• 230g vital wheat gluten
  • 3 tbsp nutritional yeast
  • 115ml water
  • 1 tbsp olive oil
  • 1/2 tsp garlic powder
  • 1/2 tsp onion powder
  • 1/2 tsp salt
  • 1 tsp chicken seasoning
  • 2 lt light vegetable stock
  • PIES
  • 3 tbsp light olive oil
  • 1/2 tsp garlic paste
  • 2 tbsp flour
  • 400ml soy milk
  • 100ml mushroom water
  • 100ml white wine
  • 2 tbsp yeast flakes
  • 1 stick fresh thyme
  • 4 leaves sage
  • salt to taste
  • 40g mushrooms, rehydrated and finely chopped
  • 2 patties of seitan
  • Vegan pre-roll pastry
  • Aquafaba to glaze


  1. Mix together the vital wheat gluten, nutritional yeast, garlic powder, onion salt and chicken seasoning. Add the water and olive oil and knead into a dough.

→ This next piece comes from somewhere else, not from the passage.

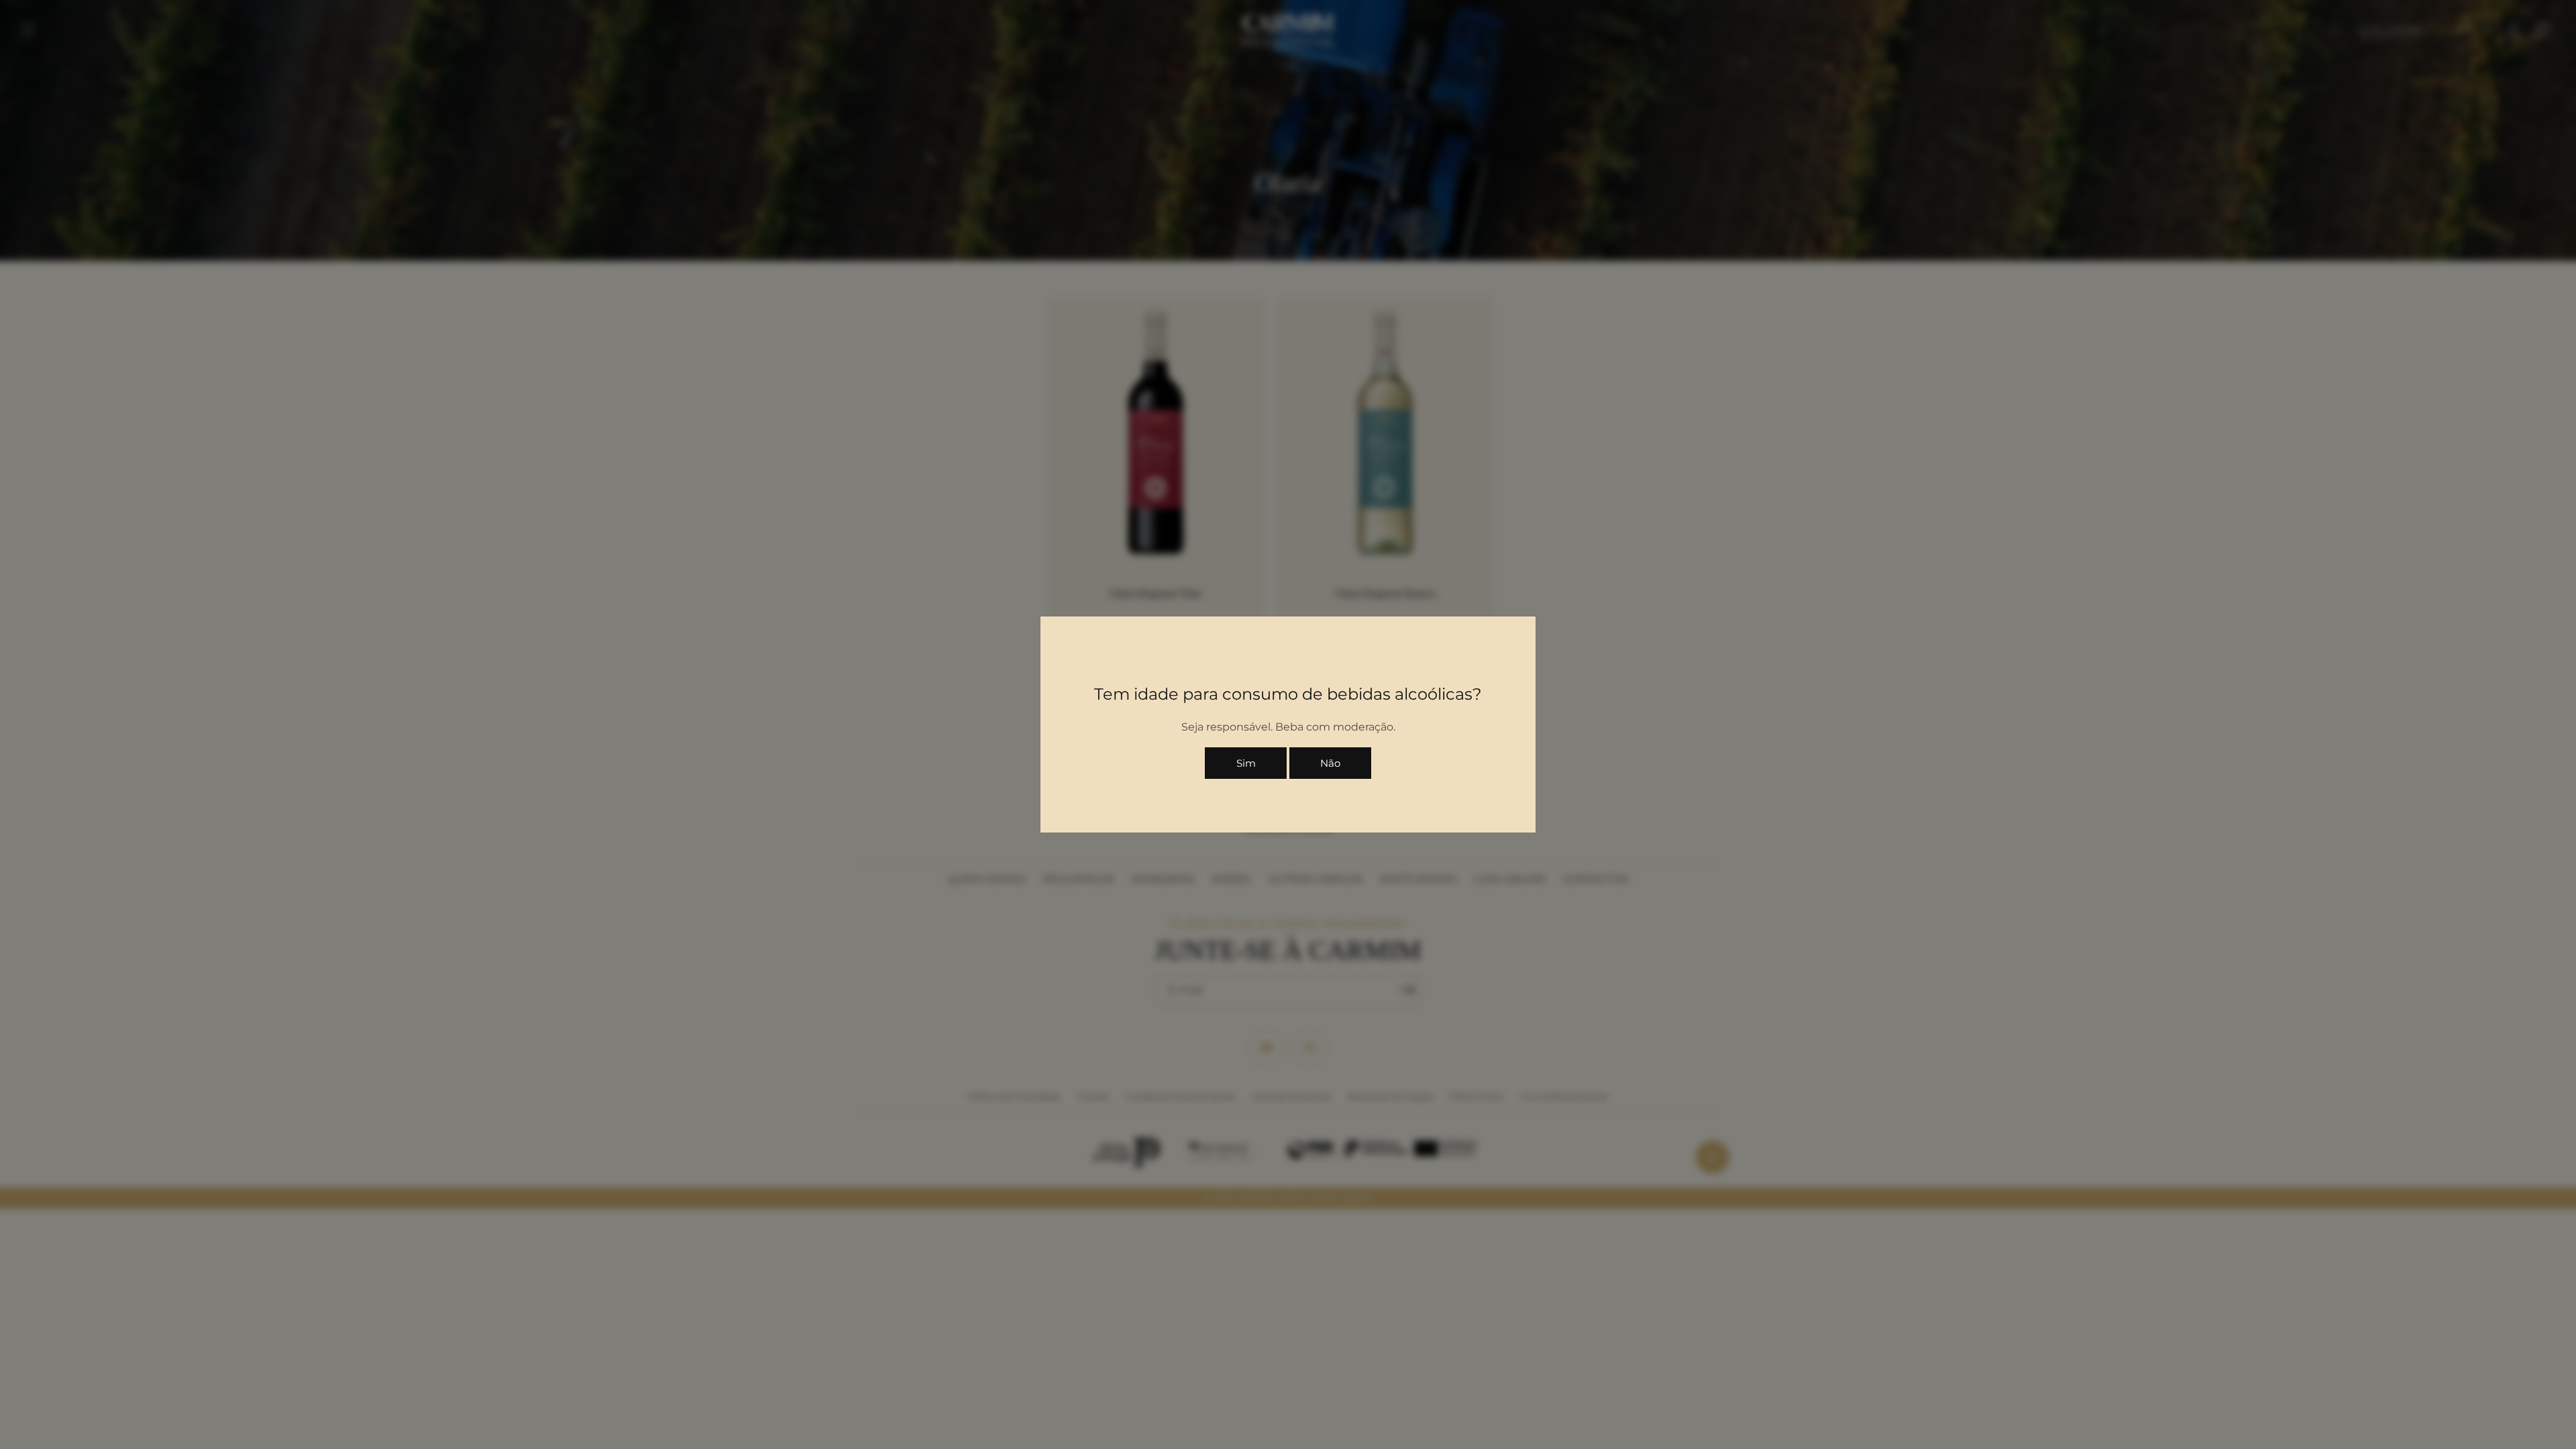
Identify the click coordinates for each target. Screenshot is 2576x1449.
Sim (1246, 763)
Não (1330, 763)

  2. Divide the dough into three, and shape each piece into patty.
  3. Put the patties into simmering stock and cook for one hour, turning occasionally.
  4. Remove from the heat and leave in the water for 15 minutes before using. You can store it in the fridge in its cooking water if not using immediately.
  5. Warm olive oil in a small saucepan. Add the garlic paste and cook for 2 minutes, taking care not to brown the garlic. Add the flour and mix into a paste, then slowly add the soy milk and mushroom water. Add the wine, thyme, sage and yeast flakes and cook for 5 minutes, stirring until thick. Add the mushrooms and seitan chunks, salt to taste, then remove from the heat.
  6. Let the filling cool, then spoon into four pie dishes. Top with pastry and bake for 15-20 minutes at 200C.